_Record extracts_:
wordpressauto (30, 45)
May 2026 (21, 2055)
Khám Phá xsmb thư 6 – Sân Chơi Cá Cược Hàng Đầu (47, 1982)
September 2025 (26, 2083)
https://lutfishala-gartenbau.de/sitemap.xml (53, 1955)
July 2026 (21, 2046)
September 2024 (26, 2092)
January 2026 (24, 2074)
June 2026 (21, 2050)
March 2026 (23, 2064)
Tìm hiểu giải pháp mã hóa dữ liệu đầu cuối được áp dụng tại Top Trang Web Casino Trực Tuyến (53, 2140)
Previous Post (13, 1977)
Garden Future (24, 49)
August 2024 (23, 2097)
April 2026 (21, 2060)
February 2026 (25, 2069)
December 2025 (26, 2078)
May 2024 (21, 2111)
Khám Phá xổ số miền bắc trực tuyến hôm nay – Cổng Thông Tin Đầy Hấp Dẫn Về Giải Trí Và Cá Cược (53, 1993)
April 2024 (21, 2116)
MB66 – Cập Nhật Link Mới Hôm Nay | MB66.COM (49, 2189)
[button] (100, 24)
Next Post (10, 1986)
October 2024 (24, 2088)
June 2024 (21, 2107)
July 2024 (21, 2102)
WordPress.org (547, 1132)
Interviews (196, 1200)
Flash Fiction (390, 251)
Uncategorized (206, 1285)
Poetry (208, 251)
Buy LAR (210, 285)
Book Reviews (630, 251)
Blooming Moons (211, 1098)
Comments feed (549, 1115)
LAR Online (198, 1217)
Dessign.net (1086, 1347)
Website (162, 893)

* * *

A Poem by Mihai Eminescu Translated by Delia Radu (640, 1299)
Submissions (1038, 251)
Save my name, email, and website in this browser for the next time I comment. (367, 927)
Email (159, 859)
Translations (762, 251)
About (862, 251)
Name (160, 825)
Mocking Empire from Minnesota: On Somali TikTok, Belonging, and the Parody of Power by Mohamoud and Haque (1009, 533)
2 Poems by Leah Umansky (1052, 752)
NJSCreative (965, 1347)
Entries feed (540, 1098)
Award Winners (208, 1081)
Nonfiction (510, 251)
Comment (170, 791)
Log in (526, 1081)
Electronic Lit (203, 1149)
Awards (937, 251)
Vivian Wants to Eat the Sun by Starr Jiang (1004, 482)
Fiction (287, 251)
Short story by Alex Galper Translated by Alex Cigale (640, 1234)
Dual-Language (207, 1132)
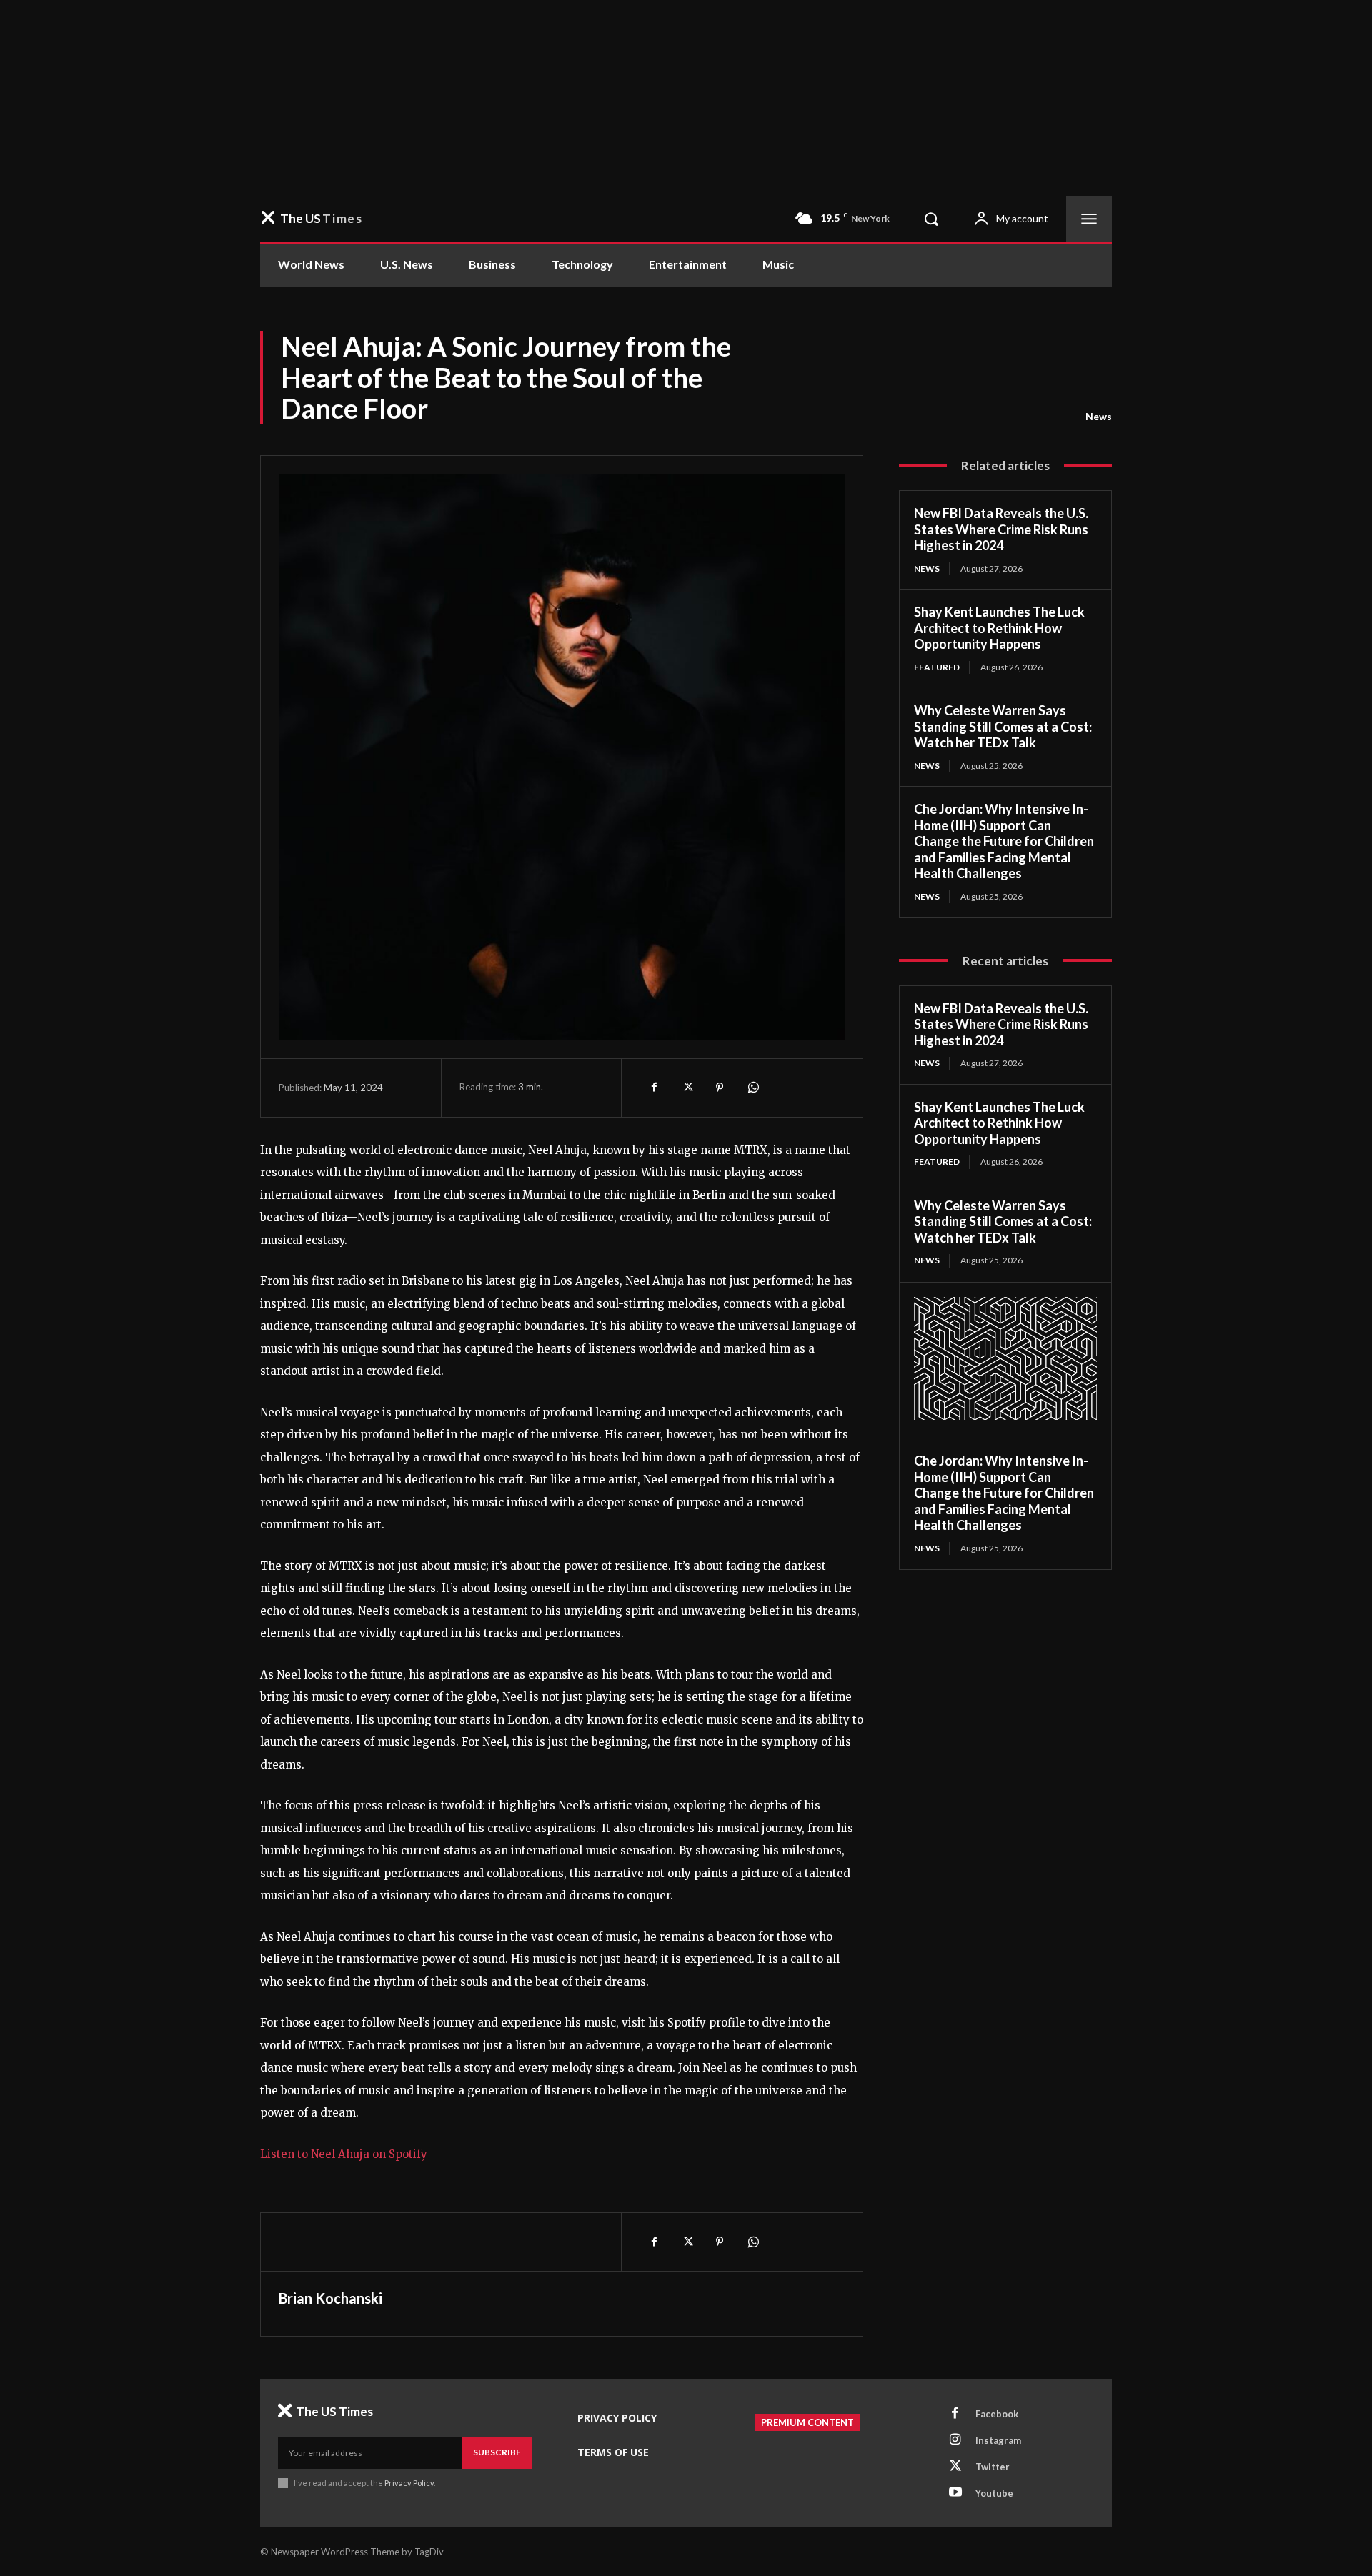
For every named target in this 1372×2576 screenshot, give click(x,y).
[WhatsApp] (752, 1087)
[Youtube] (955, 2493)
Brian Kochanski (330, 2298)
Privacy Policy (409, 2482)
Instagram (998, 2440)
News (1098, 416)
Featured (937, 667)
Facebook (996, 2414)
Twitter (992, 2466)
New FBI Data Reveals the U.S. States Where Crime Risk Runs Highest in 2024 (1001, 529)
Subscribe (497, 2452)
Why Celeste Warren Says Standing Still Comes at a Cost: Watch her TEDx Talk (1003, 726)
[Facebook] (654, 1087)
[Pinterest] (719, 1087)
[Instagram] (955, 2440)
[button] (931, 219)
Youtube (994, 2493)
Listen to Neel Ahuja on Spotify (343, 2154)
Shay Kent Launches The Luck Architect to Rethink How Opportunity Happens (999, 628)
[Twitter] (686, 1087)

==

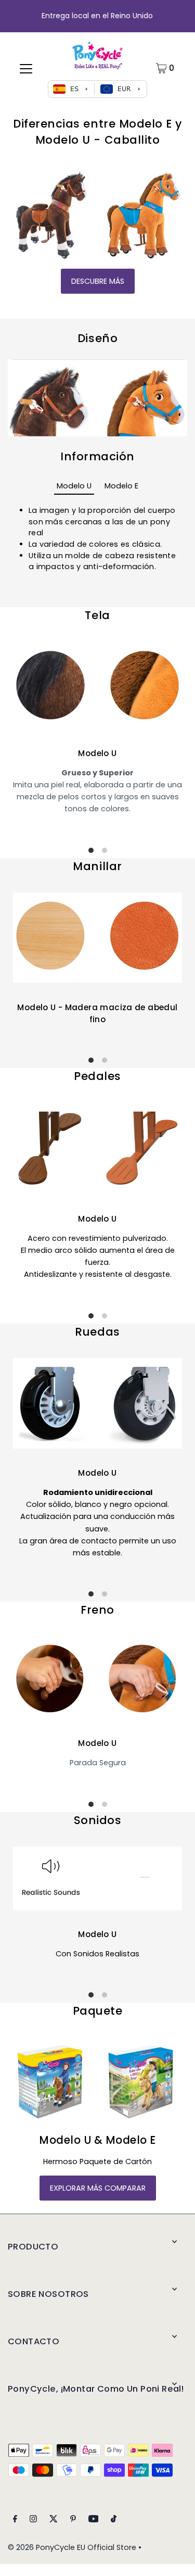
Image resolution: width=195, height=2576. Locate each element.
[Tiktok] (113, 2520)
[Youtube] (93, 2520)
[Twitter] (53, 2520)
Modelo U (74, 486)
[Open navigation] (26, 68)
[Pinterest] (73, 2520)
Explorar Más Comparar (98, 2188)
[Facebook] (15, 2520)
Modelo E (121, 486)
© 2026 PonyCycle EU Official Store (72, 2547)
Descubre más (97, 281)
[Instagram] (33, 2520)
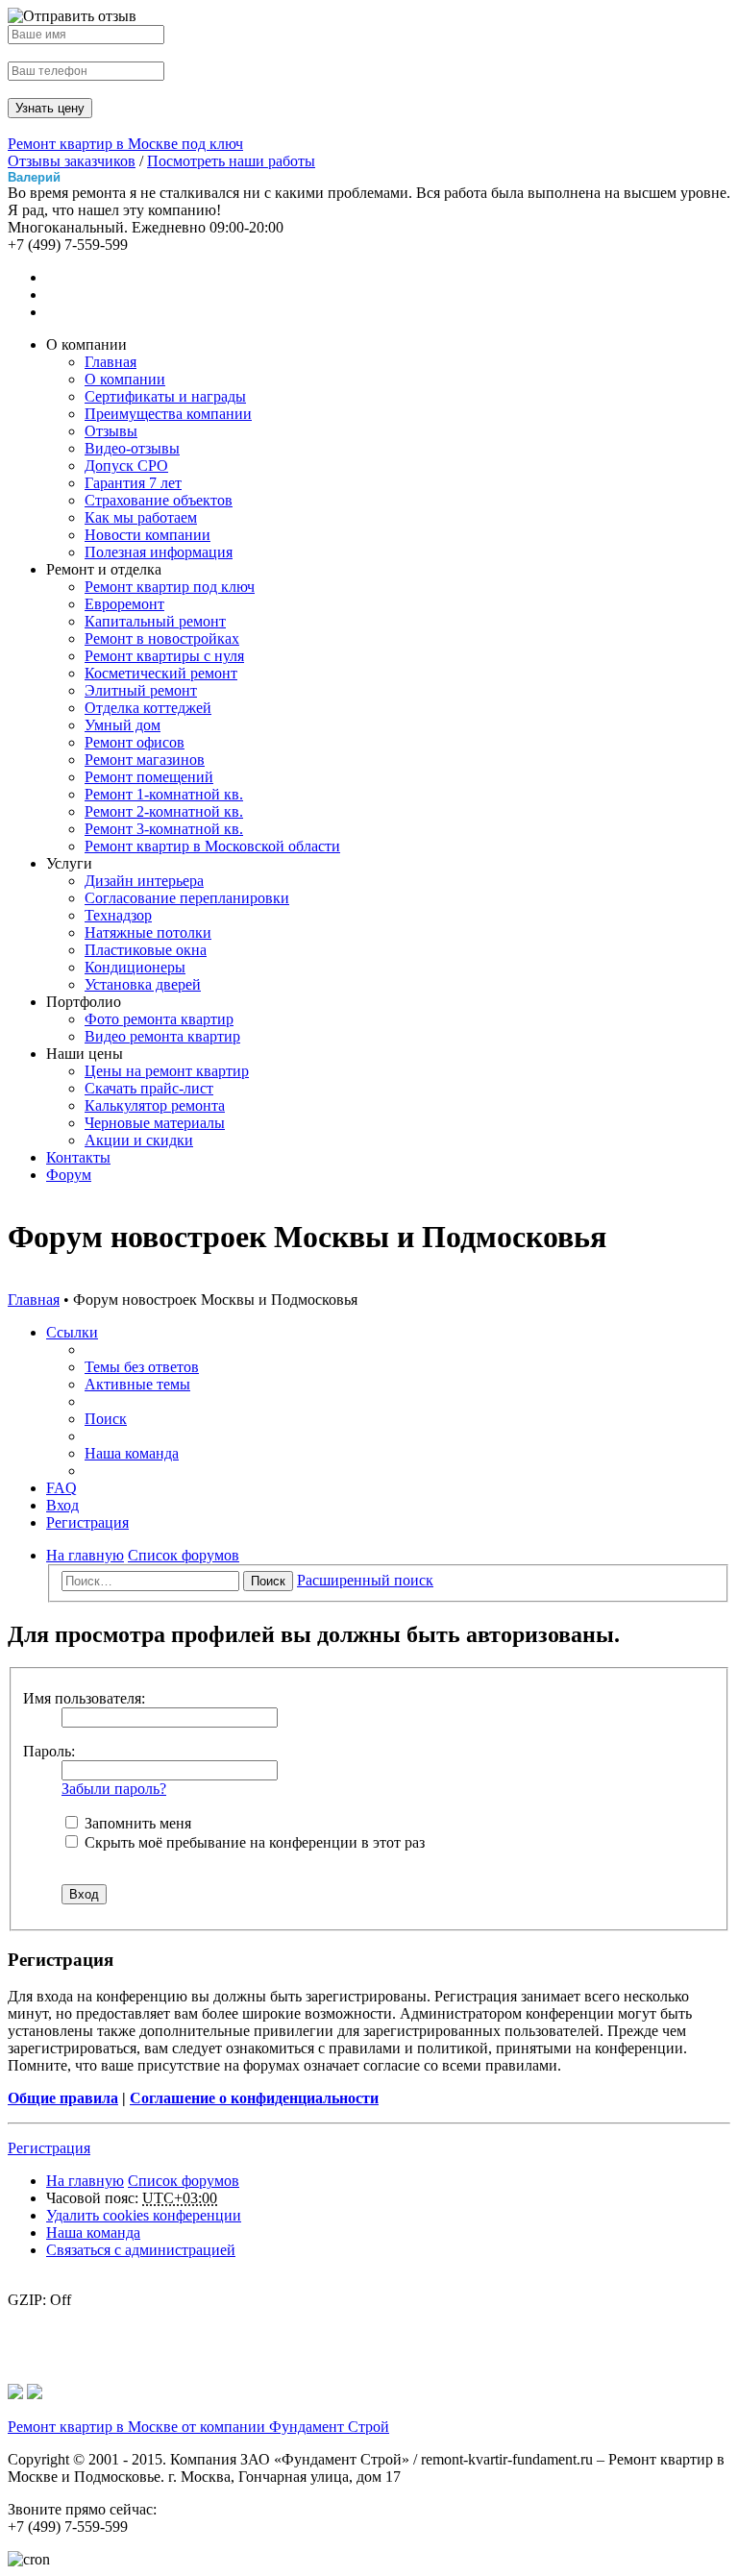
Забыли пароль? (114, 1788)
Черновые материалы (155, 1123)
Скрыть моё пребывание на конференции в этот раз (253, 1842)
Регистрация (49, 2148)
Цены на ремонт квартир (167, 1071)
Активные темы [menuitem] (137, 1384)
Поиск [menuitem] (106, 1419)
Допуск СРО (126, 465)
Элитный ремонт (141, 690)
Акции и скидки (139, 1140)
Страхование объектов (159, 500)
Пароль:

_What is needed_:
Copy the entries above exactly, but only from the line holding "Tìm hiểu giải" through the line holding "October 2024 (24, 2088)", both included.

_Answer to the problem_:
Tìm hiểu giải pháp mã hóa dữ liệu đầu cuối được áp dụng tại Top Trang Web Casino Trực Tuyến (53, 2140)
Previous Post (13, 1977)
Garden Future (24, 49)
August 2024 (23, 2097)
April 2026 (21, 2060)
February 2026 (25, 2069)
December 2025 (26, 2078)
May 2024 (21, 2111)
Khám Phá xổ số miền bắc trực tuyến hôm nay – Cổng Thông Tin Đầy Hấp Dẫn Về Giải Trí Và Cá Cược (53, 1993)
April 2024 (21, 2116)
MB66 – Cập Nhật Link Mới Hôm Nay | MB66.COM (49, 2189)
[button] (100, 24)
Next Post (10, 1986)
October 2024 (24, 2088)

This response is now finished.